Research Proposal

Profile of a Modern CEO


To identify the personality and leadership characteristics of a CEO in today's times, and how that differs from CEO's from the past. To examine whether their average age and income level/income expectations have changed over the years.

Early Findings

  • In the past, when people thought of a CEO, they tended to imagine a relentless titan on a quest for entrepreneurial greatness. "What comes to mind is the fiery temperament of a visionary like Steve Jobs, or the competitive drive of a leader like Travis Kalanick." But according to a study by Harvard Business Review, not every CEO shares these brash qualities. This study uses the Russell Reynolds Associates’ and Hogan’s proprietary psychometric databases to come up with a modern look at today's CEO.
  • Surveying the psychometric profiles of 200 global CEOs, the Harvard study revealed that "best-in-class CEOs do not necessarily share the stereotypical qualities associated with the role, such as extroversion or the ability to be cunning and self-promotional. " Rather, they exhibited more traditional qualities, "such as a strong sense of self-awareness, prioritization skills and, most of all, a willingness to listen and hear new ideas from their fellow leaders."

*Written problem 1*: From the research proposal on the modern CEO, write out the passage from "Research Proposal" up to and including "at today's CEO.", substituting "giant" for "titan".
*Written problem 2*: Condense the paragraph of the CEO research proposal that begins "Surveying the psychometric profiles" into a bulleted list that keeps its main facts.

*Information provided*:

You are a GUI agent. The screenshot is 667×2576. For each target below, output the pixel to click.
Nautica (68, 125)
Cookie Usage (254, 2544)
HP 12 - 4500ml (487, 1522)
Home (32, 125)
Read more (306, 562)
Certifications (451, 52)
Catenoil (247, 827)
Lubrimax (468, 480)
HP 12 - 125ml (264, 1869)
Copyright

*Written reply 1*:
Research Proposal

Profile of a Modern CEO


To identify the personality and leadership characteristics of a CEO in today's times, and how that differs from CEO's from the past. To examine whether their average age and income level/income expectations have changed over the years.

Early Findings

  • In the past, when people thought of a CEO, they tended to imagine a relentless giant on a quest for entrepreneurial greatness. "What comes to mind is the fiery temperament of a visionary like Steve Jobs, or the competitive drive of a leader like Travis Kalanick." But according to a study by Harvard Business Review, not every CEO shares these brash qualities. This study uses the Russell Reynolds Associates’ and Hogan’s proprietary psychometric databases to come up with a modern look at today's CEO.

*Written reply 2*:
- The Harvard study surveyed the psychometric profiles of 200 global CEOs.
- Best-in-class CEOs do not necessarily share the stereotypical qualities of the role, such as extroversion or being cunning and self-promotional.
- Instead, they showed more traditional qualities: a strong sense of self-awareness, prioritization skills and, above all, a willingness to listen to and hear new ideas from fellow leaders.